Now, step 1 (Thompson's algorithm) in the current algorithm produces NFAs whose number of states grows linearly with respect to the lengths of the regexes. So this is what we'll do. First, we will run the NFAs on a string with 0 characters. Now, we just need to keep track of the states on which the NFA could be after 0 characters. If one of the NFAs lands on an accept state, and the other doesn't then we can conclude that the two regexes are not equivalent.
We have all the states on which both NFAs could be after 0 characters. With that information, we could take one "step", and get all the states on which both NFAs could be after 1 character. And again, we check for discrepancies. And we continue until we reach that length when we are guaranteed to find a string on which R1 and R2 must differ if they are not equivalent.
At each step, we keep track of at most all the states that each NFA has. And since, the number of states each NFA has grows linearly with respect to the lengths of the regexes, keeping track of the states keeps us in polynomial space. Likewise, a counter reaching the exponential length necessary, as discussed, only takes a polynomial amount of space.
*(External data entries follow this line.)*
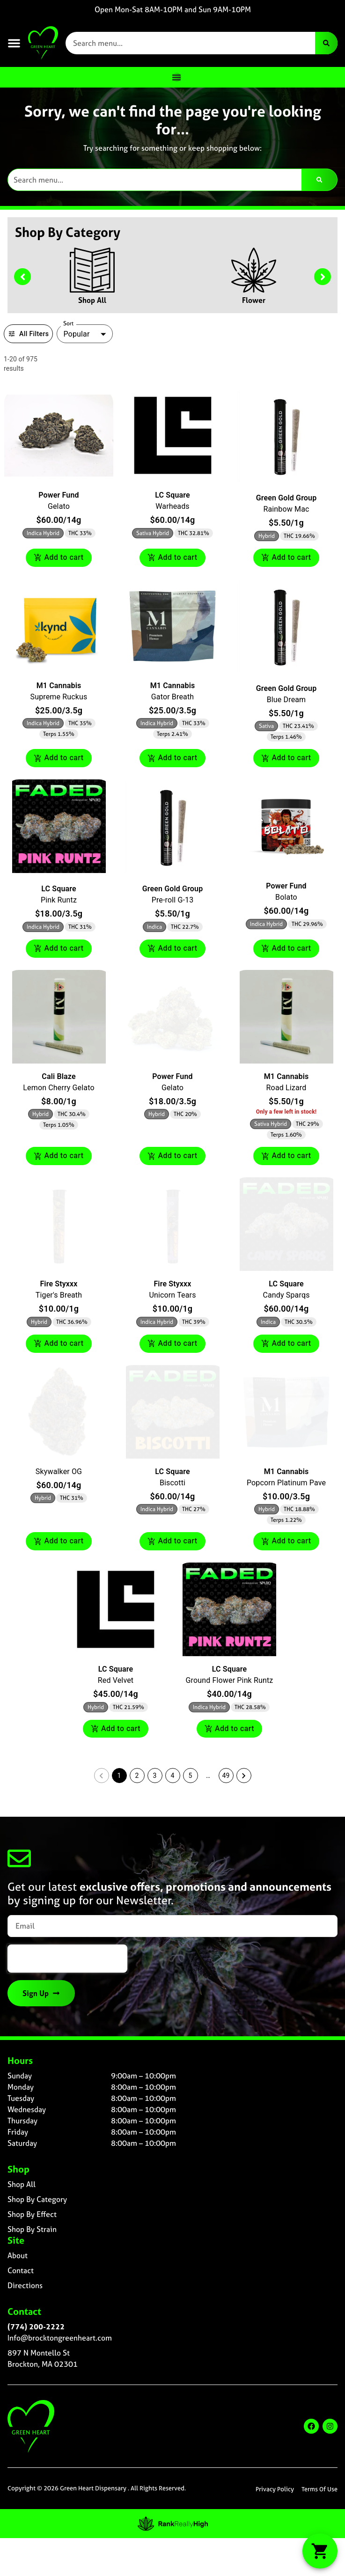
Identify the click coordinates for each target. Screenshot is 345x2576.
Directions (25, 2285)
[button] (14, 43)
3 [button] (155, 1776)
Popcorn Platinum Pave (286, 1482)
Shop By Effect (32, 2214)
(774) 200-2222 (36, 2326)
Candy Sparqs (286, 1295)
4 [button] (173, 1776)
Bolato (286, 897)
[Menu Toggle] (176, 77)
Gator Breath (172, 696)
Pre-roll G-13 (173, 899)
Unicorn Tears (172, 1295)
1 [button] (119, 1776)
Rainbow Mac (286, 509)
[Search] (326, 43)
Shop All (92, 300)
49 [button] (226, 1776)
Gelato (59, 506)
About (17, 2255)
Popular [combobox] (76, 334)
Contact (20, 2270)
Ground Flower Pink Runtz (229, 1680)
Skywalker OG (59, 1471)
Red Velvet (115, 1680)
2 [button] (137, 1776)
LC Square (172, 495)
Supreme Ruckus (59, 696)
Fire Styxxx (58, 1283)
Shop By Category (37, 2199)
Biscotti (172, 1482)
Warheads (172, 506)
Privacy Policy (275, 2489)
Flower (253, 300)
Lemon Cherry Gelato (58, 1087)
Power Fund (58, 495)
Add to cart (58, 557)
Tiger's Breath (59, 1295)
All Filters (28, 334)
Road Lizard (286, 1087)
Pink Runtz (59, 899)
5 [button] (191, 1776)
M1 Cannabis (59, 685)
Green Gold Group (286, 497)
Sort (68, 323)
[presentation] (67, 1959)
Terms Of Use (319, 2489)
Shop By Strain (32, 2229)
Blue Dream (286, 699)
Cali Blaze (58, 1076)
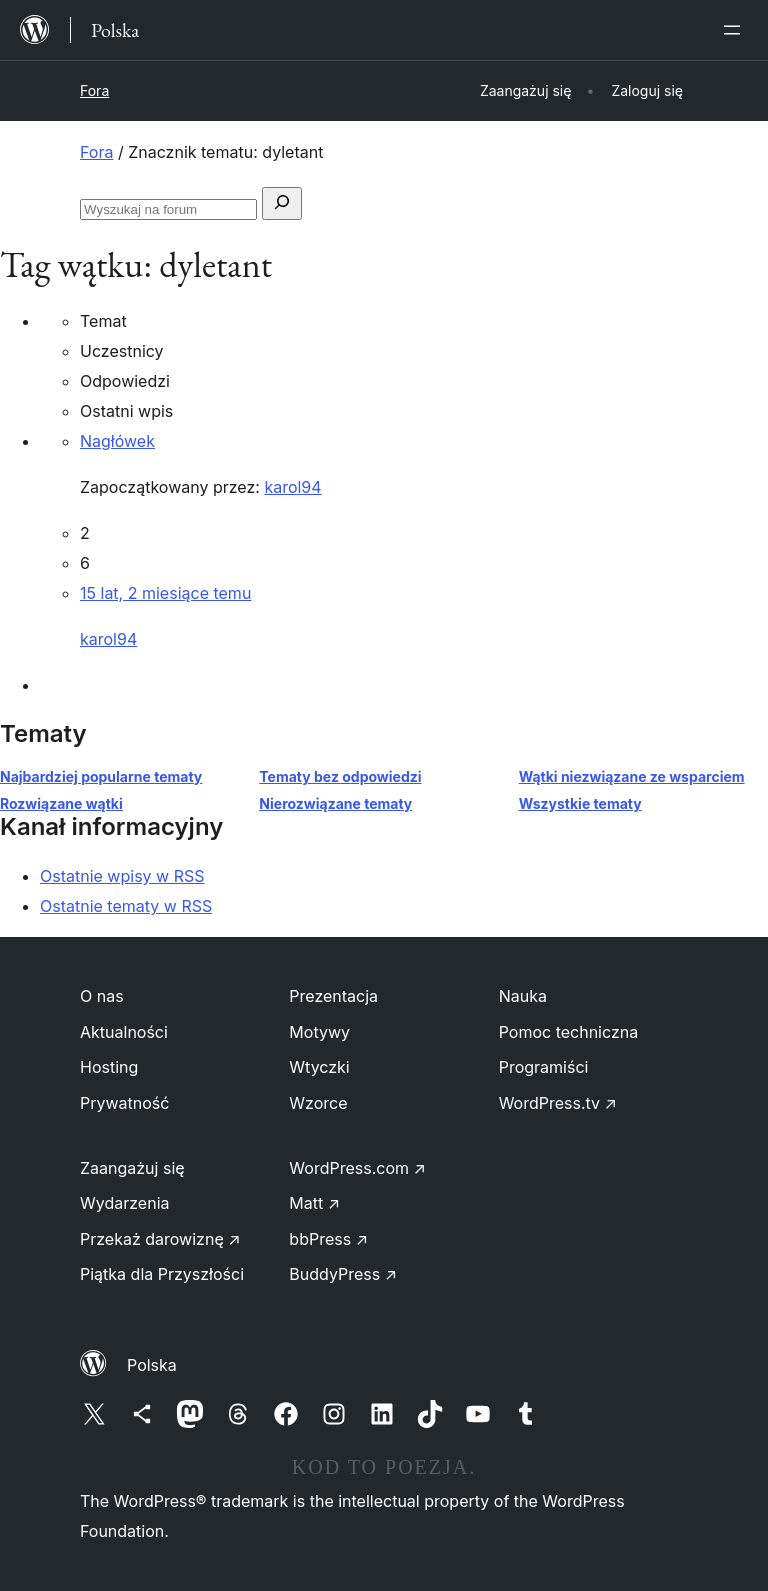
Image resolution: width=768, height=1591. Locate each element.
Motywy (319, 1032)
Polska (152, 1365)
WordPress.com (357, 1168)
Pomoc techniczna (569, 1032)
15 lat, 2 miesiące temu (165, 593)
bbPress (328, 1239)
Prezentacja (333, 996)
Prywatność (124, 1103)
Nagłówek (117, 441)
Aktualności (124, 1032)
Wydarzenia (125, 1203)
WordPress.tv (558, 1103)
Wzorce (318, 1103)
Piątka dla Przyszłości (162, 1274)
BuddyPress (343, 1274)
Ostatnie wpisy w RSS (122, 876)
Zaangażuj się (132, 1168)
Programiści (544, 1067)
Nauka (523, 996)
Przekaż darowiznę (160, 1239)
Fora (94, 90)
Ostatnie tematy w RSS (126, 906)
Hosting (109, 1067)
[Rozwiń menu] (736, 30)
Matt (314, 1203)
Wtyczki (319, 1067)
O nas (102, 996)
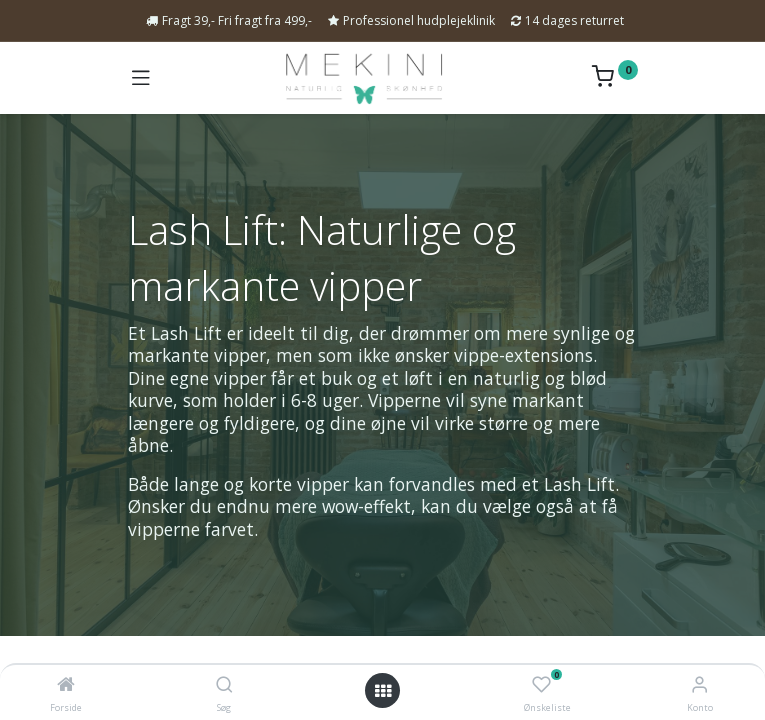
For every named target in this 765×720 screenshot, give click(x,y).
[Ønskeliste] (541, 685)
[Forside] (66, 685)
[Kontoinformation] (699, 683)
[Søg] (224, 685)
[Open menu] (383, 691)
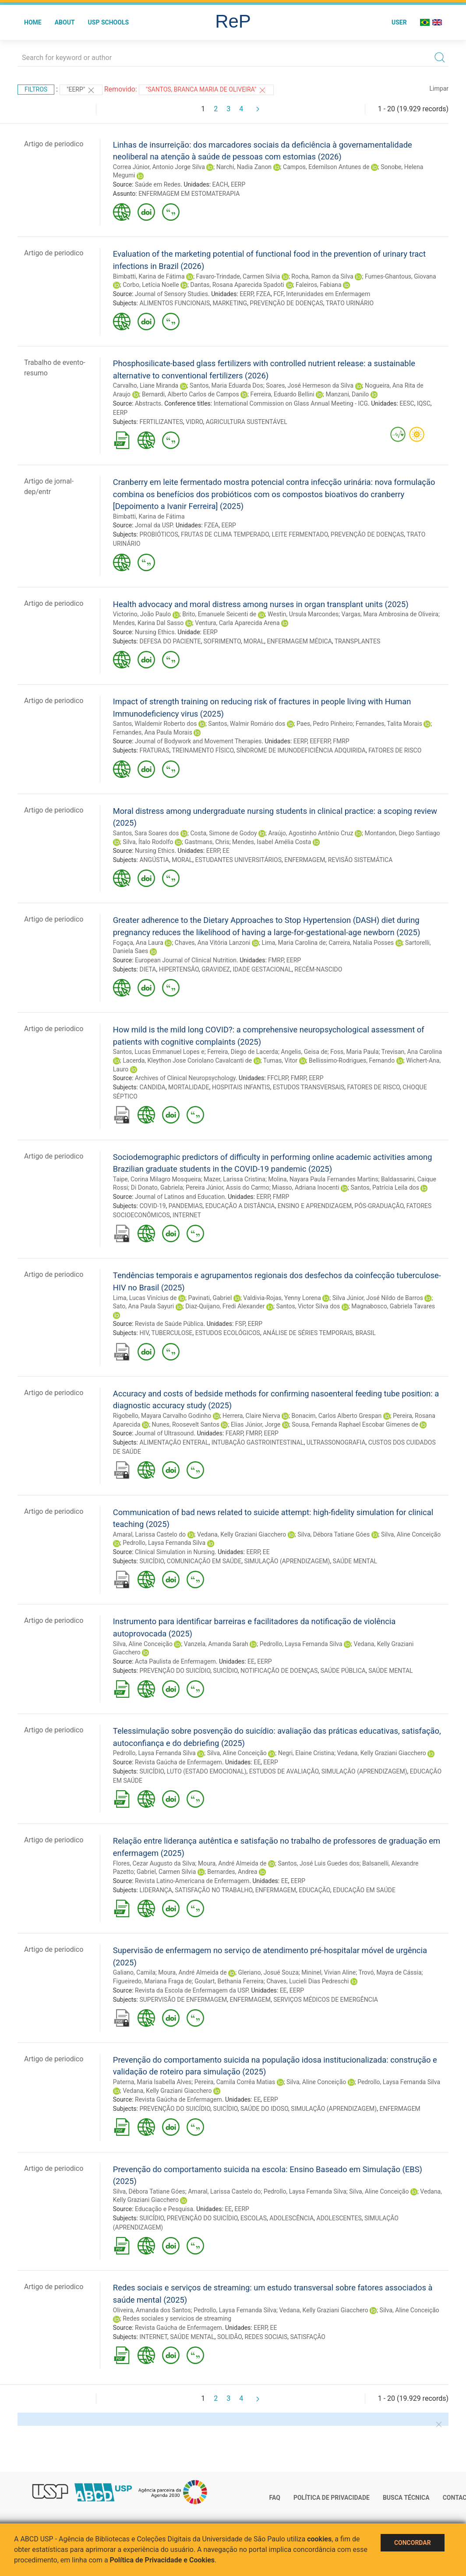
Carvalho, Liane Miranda (145, 385)
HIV (143, 1332)
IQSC (424, 403)
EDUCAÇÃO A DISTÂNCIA (240, 1205)
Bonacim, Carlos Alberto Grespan (337, 1415)
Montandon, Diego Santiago (402, 833)
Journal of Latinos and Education (180, 1196)
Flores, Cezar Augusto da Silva (154, 1863)
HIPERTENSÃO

Now, in terms of time complexity, there has not been an algorithm found which runs in polynomial time for checking the equivalence of regexes. Finding one would imply that PSPACE = P, which further implies that, P = NP, solving a famously unsolved problem. But as we can see, this algorithm which requires at most polynomial space, also requires exponential time in every case. Thus, as a practical matter, I chose the current algorithm over this theoretically better algorithm.